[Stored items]
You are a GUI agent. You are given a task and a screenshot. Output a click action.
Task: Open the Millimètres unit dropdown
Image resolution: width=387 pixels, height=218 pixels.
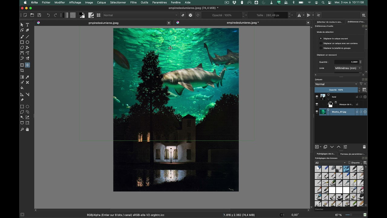click(x=348, y=68)
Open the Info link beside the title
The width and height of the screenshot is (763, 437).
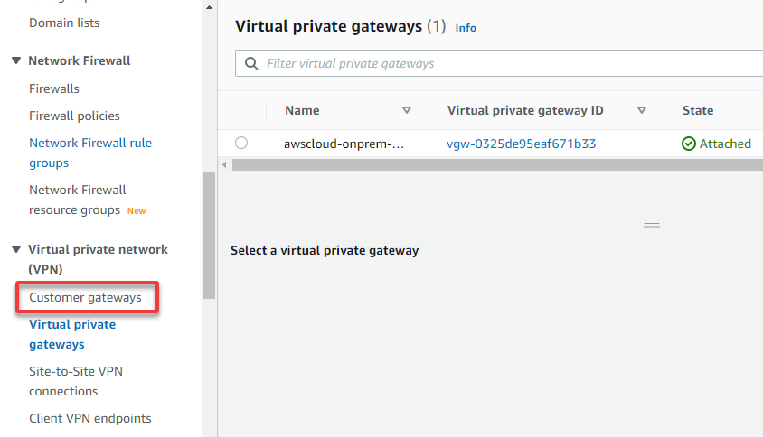(x=466, y=28)
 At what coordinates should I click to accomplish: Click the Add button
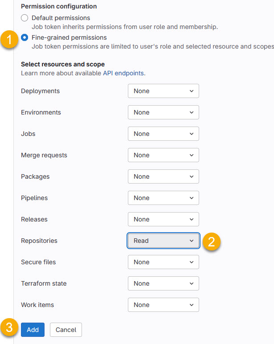tap(33, 330)

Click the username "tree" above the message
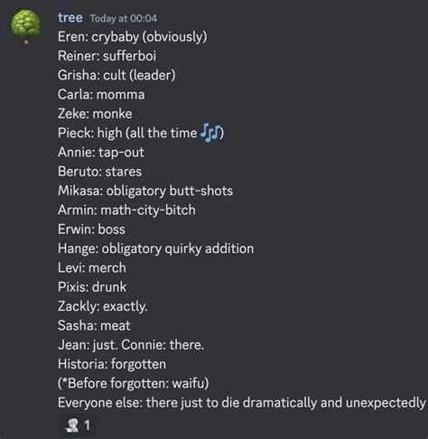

- **WHAT IS EXPECTED**
Whenever images occur above, omit them and retype each line exactly as it stands.

- **SOLUTION**
You are a GUI agent. You are given a task and a screenshot. Output a click action.
Task: Open the Millimètres unit dropdown
Image resolution: width=387 pixels, height=218 pixels.
click(x=348, y=68)
Open the Info link beside the title
The width and height of the screenshot is (763, 437).
(x=466, y=28)
 At what coordinates should I click to accomplish: Click the Add button
tap(33, 330)

Click the username "tree" above the message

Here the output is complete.